La région bénéficie d’une croissance staturale sensible dans la dernière décennie du XVIIIe siècle. La baisse de la fécondité induite par la Révolution pourrait expliquer cette amélioration en l’absence de hausse sensible des températures qui aurait pu faire augmenter les rendements agricoles. Durant la première moitié du siècle, la stature stagne dans l’Alsace rurale alors que la croissance démographique est sensible : la crise malthusienne n’aura pas lieu. La carte anthropométrique de 1848 marque donc une nette amélioration par rapport à 1777-1779 : élévation générale de la stature et baisse des inégalités entre cantons. Par ailleurs la hausse des salaires du Second Empire a bénéficié aux jeunes gens examinés au début de 1869. Les niveaux de vie biologiques sont répartis de manière assez homogène dans le Bas-Rhin alors que les contrastes sont beaucoup plus marqués dans le Haut-Rhin. La géographie de 1848, encore contrastée, renvoie à des apports alimentaires encore très variables d’un canton à l’autre. Le piémont vosgien est encore très nettement défavorisé. Au contraire, les marécages du bord de Rhin ne sont plus des zones de dépression staturale. Les travaux d’assèchement des marais entre l’Ill et le Rhin, auxquels on attribue traditionnellement l’extinction du goitre et du crétinisme, pourraient expliquer ce changement. Les quantités de nutriments qui étaient jusqu’alors dépensées par l’organisme pour lutter contre les maladies des marais peuvent désormais servir à la croissance du corps. A moins qu’une consommation accrue d’iode, rendue possible par le développement économique et par l’essor des échanges commerciaux, n’explique ce phénomène. Par ailleurs, comme dans d’autres pays, la première industrialisation est marquée par une dégradation plus sensible des conditions de vie en milieu industriel et urbain qu’à la campagne.

La fin du XIXe siècle et le début du XXe siècle sont marqués par une croissance anthropométrique régulière et sensible. Il y a homogénéisation spatiale des statures entre 1848 et 1920 grâce au développement des moyens de transports modernes, à l’uniformisation des genres de vie et à l’élévation du niveau de vie des plus défavorisés. Les compositions professionnelles des divers échantillons cantonaux tendent alors à s’uniformiser et jouent aussi dans ce sens. L’espace compris entre Masevaux et Villé est celui qui accroît sa stature moyenne le plus vite : il s’agit là d’un mécanisme classique où un même supplément en valeur absolue de nutriments se traduit par des gains staturaux supérieurs pour les populations les plus mal-nourries auparavant. A l’échelle régionale, la ville ne joue plus de rôle négatif sur la stature.

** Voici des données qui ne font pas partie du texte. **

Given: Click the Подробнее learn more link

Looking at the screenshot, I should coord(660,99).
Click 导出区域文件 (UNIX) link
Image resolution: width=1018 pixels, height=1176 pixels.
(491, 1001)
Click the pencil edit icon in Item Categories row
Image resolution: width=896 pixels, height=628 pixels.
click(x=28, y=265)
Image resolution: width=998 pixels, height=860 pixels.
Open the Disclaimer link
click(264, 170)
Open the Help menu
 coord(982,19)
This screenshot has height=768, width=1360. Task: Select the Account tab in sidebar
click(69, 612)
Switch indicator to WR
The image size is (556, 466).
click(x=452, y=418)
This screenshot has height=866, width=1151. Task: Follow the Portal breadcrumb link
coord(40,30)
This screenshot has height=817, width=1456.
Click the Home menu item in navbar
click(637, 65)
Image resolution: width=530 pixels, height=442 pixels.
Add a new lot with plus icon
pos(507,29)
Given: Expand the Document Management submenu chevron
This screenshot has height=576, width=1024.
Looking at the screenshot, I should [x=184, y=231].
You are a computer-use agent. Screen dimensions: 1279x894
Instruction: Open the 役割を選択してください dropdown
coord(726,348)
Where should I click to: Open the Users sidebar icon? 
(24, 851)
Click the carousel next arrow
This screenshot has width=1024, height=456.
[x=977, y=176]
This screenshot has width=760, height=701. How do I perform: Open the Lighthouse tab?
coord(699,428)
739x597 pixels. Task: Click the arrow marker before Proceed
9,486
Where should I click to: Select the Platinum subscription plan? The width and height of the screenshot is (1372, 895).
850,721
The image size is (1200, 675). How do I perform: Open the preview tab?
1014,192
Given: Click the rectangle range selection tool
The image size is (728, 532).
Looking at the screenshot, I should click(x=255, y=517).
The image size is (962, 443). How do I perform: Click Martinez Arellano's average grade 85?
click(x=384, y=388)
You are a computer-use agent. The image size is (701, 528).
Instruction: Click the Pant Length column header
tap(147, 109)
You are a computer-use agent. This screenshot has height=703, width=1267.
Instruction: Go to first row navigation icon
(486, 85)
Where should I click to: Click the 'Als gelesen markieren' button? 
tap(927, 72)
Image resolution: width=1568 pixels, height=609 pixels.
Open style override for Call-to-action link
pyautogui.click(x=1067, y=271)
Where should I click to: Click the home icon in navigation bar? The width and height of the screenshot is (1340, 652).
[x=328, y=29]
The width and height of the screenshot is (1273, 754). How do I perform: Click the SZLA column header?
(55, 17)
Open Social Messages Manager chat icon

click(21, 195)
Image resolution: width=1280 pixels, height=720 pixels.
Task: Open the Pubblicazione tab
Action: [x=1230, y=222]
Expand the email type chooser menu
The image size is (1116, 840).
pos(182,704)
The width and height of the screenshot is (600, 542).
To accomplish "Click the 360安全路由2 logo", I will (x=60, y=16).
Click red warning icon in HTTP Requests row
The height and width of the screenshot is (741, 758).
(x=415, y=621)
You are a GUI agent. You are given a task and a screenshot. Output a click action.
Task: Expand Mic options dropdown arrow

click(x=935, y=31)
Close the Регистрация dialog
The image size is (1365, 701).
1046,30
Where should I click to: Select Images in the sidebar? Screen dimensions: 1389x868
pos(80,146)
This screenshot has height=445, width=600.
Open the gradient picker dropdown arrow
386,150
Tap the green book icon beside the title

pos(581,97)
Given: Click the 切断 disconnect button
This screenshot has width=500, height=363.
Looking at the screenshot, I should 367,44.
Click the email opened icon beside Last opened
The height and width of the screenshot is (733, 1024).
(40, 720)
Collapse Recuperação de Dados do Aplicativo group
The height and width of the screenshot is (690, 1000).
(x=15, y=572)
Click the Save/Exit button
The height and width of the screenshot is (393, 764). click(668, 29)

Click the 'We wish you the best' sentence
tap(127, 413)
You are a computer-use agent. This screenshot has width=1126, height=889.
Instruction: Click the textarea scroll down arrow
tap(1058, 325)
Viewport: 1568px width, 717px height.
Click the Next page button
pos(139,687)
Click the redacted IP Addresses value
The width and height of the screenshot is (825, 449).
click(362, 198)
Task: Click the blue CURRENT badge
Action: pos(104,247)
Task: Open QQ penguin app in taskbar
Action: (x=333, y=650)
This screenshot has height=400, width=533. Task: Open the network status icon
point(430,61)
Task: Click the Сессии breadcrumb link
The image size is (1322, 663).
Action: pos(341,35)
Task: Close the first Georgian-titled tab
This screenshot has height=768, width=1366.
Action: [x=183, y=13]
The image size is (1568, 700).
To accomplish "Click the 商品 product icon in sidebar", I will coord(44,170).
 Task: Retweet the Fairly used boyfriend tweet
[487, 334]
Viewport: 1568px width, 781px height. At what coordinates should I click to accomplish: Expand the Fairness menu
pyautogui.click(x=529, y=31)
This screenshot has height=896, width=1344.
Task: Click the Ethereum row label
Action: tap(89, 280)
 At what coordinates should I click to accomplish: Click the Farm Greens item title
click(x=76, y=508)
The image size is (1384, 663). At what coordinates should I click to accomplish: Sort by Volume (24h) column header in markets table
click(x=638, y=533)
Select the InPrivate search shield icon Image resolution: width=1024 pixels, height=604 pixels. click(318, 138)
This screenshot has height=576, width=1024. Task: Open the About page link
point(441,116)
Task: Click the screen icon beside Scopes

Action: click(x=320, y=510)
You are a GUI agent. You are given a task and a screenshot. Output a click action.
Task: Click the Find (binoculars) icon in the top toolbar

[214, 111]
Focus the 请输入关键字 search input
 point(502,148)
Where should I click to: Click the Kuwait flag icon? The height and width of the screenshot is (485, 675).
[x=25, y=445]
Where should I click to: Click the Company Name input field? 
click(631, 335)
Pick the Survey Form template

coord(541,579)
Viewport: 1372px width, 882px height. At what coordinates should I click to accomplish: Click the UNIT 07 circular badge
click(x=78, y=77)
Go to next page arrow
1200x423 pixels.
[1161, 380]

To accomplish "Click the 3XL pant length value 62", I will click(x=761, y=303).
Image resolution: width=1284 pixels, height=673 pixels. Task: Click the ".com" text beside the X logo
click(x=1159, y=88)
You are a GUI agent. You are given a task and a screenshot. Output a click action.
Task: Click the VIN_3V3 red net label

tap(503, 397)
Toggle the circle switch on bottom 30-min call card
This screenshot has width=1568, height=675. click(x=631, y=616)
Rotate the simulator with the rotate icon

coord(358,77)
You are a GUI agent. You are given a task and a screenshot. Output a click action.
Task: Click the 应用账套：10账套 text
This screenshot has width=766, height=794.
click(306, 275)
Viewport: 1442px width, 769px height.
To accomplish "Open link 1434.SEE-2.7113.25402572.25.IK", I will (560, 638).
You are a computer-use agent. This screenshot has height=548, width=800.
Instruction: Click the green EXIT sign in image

Globalement, ces trois cartes font apparaître que la petite culture n’a pas nui au développement humain en Alsace au cours de la révolution industrielle, même si la région a connu une situation à la limite du stress alimentaire durant toute la première moitié du XIXe siècle, voire une baisse de la stature à Mulhouse. Par la suite, la région, qui se situait dès le début du XIXe siècle parmi les régions françaises les plus favorisées d’un point de vue anthropométrique, bénéficie d’une croissance staturale régulière qui lui permet d’atteindre des statures élevées et homogènes pour les derniers conscrits examinés en 1940.